Sesditjen Pendis: Kementerian Agama Harus <i>Muhasabah</i>

Sesditjen Pendis: Kementerian Agama Harus <i>Muhasabah</i>

Jakarta (Pendis) - Beberapa waktu yang lalu, Sekretaris Direktorat Jenderal Pendidikan Islam (Sesditjen Pendis), Moh. Isom Yusqi, bertemu dengan Menteri Pemberdayaan Aparatur Negara dan Reformasi Birokrasi (Menpan-RB), Asman Abnur. Dalam pertemuan tersebut, Menpan-RB memberi input 4 (empat) hal terhadap Kementerian Agama (Kemenag) khususnya Ditjen Pendis. "Empat hal kritik dan saran dari Menpan-RB; pertama, Ditjen Pendis harus konsisten dengan core bisnisnya. Kedua, meningkatkan kinerja aparatur sipil negara. Ketiga, jangan terlalu teoritik. Dan keempat, ASN Kemenag masih sebatas administratif skill," sitir Isom Yusqi kepada redaksi, Jum`at (20/10/2017).
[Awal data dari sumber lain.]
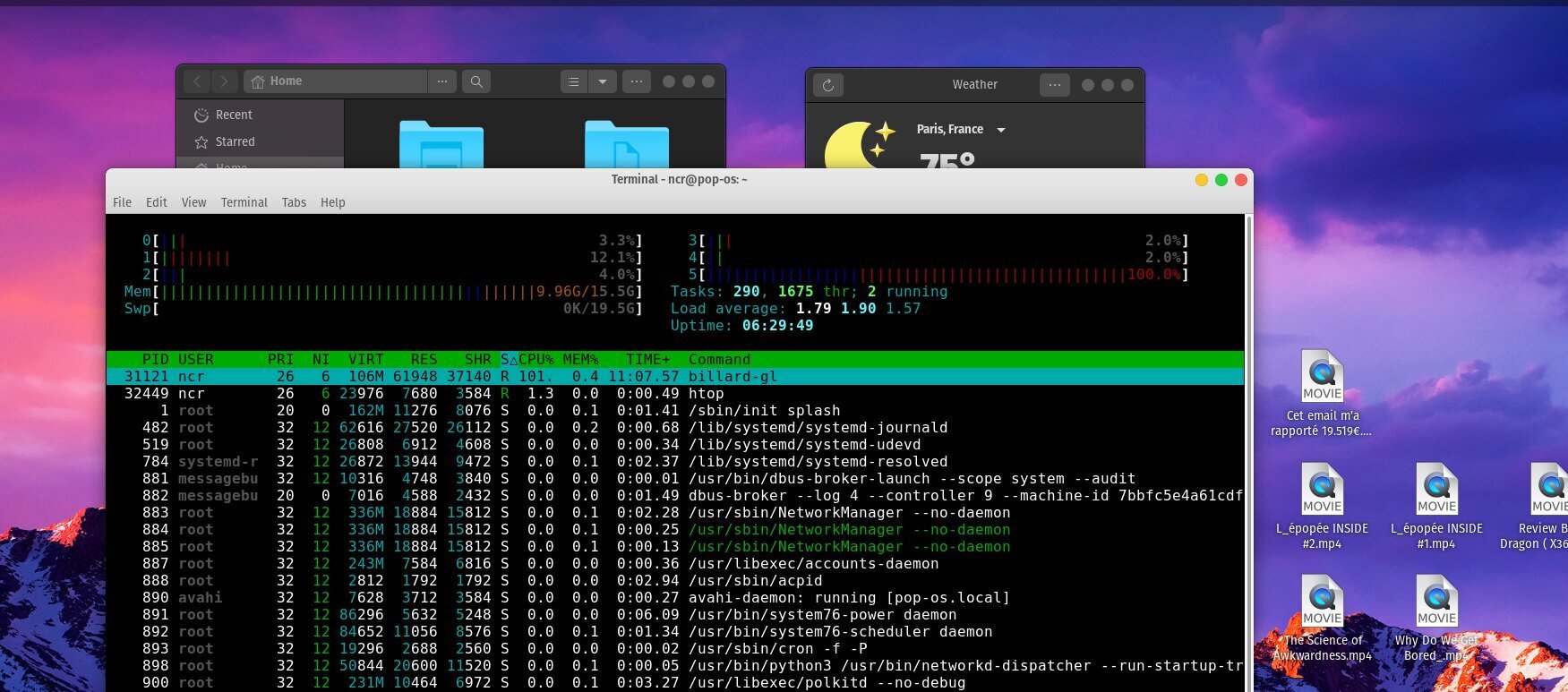Sort htop by CPU% column header
This screenshot has height=692, width=1568.
point(536,359)
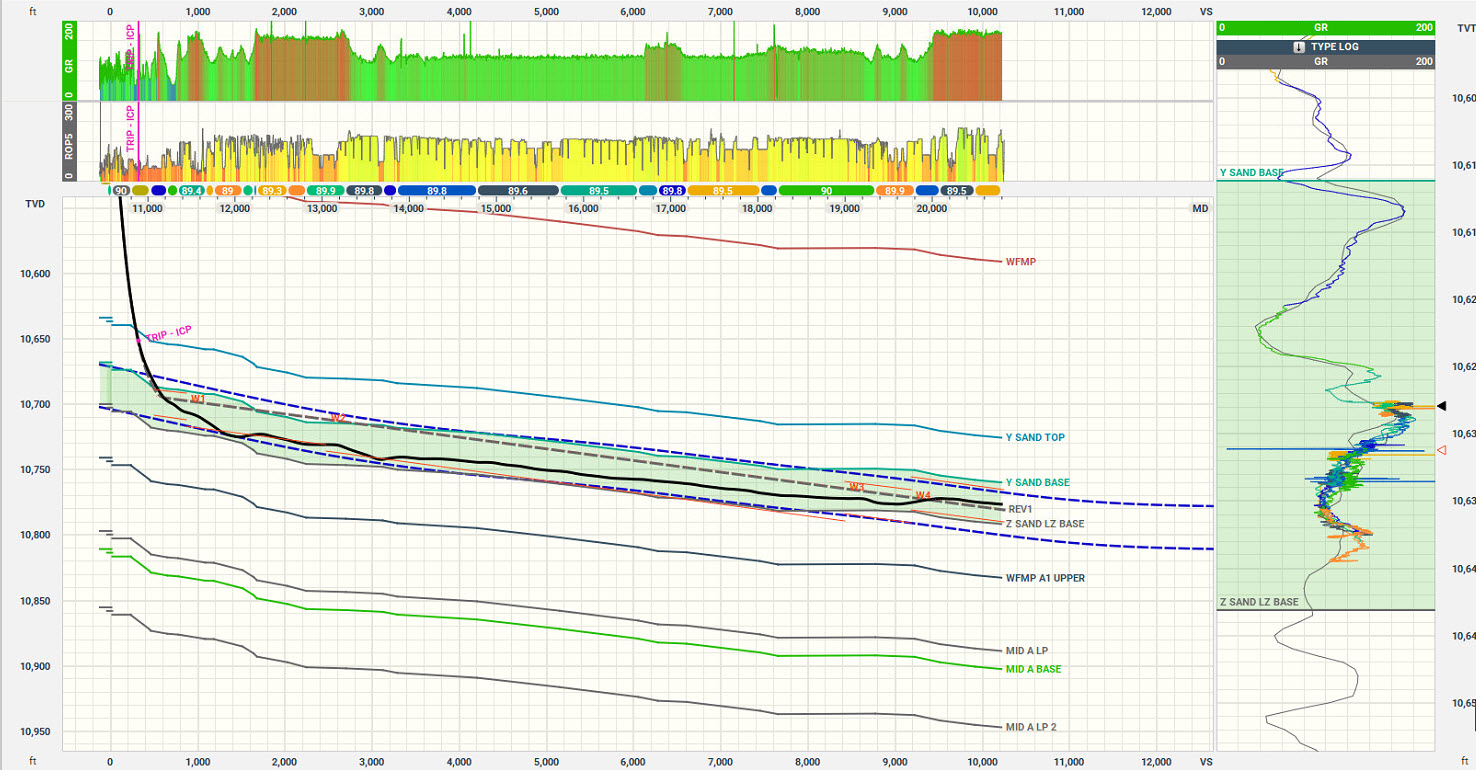The height and width of the screenshot is (770, 1476).
Task: Select the W1 target window marker
Action: click(x=198, y=399)
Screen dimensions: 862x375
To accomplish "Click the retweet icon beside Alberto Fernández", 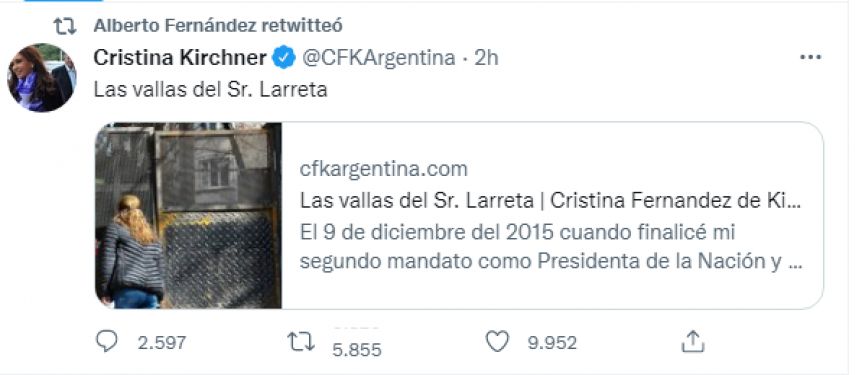I will click(65, 26).
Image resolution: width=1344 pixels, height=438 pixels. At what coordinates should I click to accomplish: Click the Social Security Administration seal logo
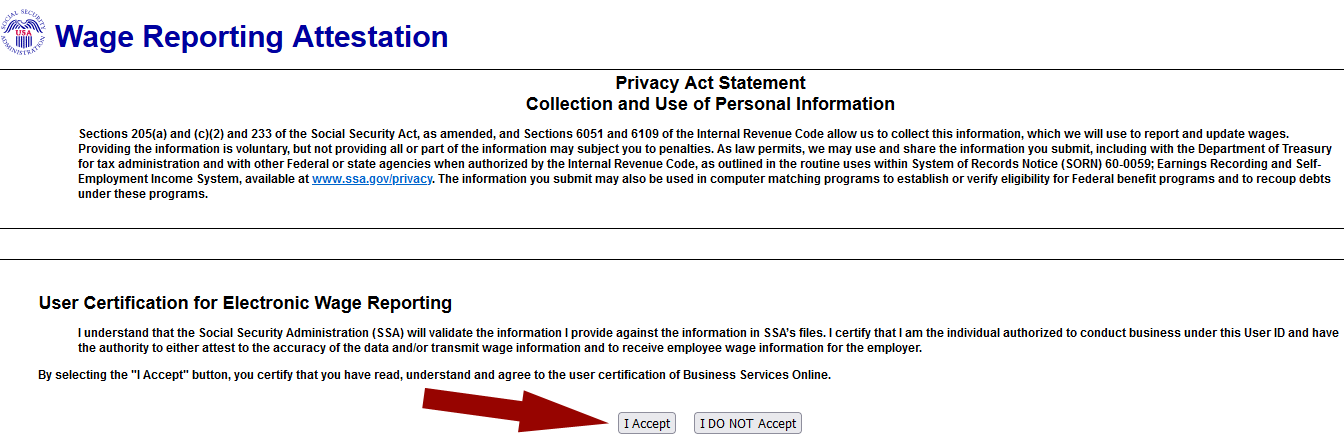click(x=23, y=37)
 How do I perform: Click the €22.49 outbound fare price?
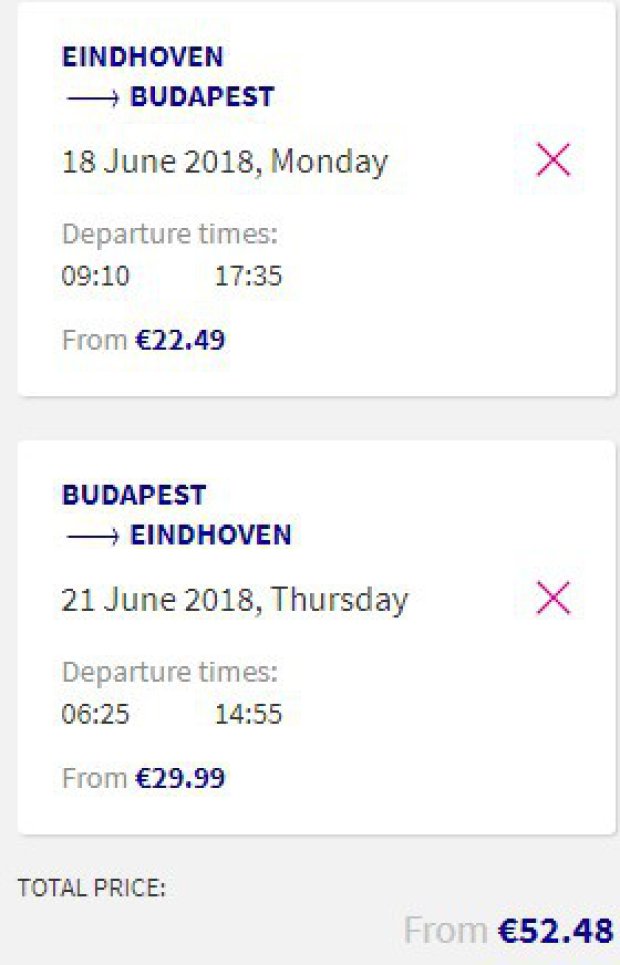click(x=180, y=340)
Mengenai konsistensi terhadap aktivitas utama Ditjen Pendis, ungkap Isom, Asman Abnur mengatakan bahwa hendaknya baik madrasah maupun perguruan tinggi keagamaan Islam harus menjaga trade mark keislamannya. "Walaupun ada diversifikasi madrasah, namun murid madrasah harus mumpuni akan tiga hal; bisa mengaji, paham pengetahuan agama Islam dan berakhlaq terpuji. Demikian juga dengan kampus di bawah Ditjen Pendis tidak boleh mengikuti logika pasar, market oriented. Dengan adanya transformasi ke UIN, tidak hanya mahasiswa bahkan calon Dekan dan Rektor pun banyak yang tidak bisa ngaji," cetus alumus salah satu pesantren salafiyah di Malang-Jawa Timur ini.

Menyinggung dengan kinerja aparatur sipil negara, ungkap Pak Ses, kinerja Pegawai Negeri Sipil (PNS) ketinggalan 15 tahun dari karyawan swasta. "Di swasta, kinerjanya jelas; target yang akan dicapai, tujuan, dan Standar Operasional Prosedur, SOP-nya. Mungkin hanya PNS guru dan dosen saja yang ada ukurannya. Ketika mereka mengajar harus mengacu pada kurikulum yang berlaku. Dan para guru dan dosen juga harus lulus sertifikasi," kata pembina kepegawaian Direktorat Jenderal Pendidikan Islam ini.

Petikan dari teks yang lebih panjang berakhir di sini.